___ EXERCISE INPUTS ___

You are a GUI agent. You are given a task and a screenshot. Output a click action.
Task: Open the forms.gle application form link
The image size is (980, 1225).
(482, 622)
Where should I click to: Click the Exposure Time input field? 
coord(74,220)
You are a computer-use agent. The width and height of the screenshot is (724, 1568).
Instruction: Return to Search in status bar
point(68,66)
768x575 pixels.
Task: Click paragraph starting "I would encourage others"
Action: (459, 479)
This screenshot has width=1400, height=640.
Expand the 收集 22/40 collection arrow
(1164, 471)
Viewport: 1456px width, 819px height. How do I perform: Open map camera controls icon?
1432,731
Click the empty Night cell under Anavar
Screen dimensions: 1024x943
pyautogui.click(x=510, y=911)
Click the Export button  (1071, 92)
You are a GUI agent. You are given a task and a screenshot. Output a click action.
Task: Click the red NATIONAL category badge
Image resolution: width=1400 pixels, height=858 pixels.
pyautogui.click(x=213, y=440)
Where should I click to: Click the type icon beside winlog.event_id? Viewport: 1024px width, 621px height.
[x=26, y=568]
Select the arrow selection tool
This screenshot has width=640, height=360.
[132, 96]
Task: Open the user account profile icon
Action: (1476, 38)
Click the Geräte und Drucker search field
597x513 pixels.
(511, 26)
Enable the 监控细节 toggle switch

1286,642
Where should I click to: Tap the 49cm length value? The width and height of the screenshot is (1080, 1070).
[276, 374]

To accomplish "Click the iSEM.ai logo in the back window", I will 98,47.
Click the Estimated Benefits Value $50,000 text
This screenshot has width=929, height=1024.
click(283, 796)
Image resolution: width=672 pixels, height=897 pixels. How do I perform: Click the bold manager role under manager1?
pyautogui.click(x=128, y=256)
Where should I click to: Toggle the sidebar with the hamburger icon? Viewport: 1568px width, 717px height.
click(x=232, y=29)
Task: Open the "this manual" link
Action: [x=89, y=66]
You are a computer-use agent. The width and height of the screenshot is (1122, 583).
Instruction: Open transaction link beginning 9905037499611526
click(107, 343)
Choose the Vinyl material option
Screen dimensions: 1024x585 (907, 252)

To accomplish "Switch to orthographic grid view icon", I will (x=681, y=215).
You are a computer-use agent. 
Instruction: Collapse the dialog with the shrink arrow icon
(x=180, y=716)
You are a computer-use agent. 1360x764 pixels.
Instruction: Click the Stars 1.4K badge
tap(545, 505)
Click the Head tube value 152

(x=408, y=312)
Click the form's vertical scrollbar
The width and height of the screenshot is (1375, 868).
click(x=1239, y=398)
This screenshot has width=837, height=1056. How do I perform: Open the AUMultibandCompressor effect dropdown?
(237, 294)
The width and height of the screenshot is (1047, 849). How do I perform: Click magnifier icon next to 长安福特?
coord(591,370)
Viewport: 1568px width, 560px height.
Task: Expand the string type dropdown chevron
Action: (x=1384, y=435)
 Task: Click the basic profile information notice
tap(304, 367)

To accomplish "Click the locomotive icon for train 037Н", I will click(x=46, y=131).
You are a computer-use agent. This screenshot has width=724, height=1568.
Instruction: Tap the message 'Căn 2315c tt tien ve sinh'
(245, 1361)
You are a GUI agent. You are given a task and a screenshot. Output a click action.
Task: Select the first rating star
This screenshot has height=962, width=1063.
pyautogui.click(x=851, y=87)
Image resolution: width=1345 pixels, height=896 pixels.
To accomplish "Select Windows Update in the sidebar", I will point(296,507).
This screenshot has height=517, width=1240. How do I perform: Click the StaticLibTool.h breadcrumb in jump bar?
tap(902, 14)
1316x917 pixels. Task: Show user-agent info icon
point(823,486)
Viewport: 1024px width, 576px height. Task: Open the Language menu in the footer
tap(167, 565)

___

_TASK ITEM:_ Your answer must be one number: how many lines of the data contain "computer".

_SOLUTION FOR THIS TASK:_ 5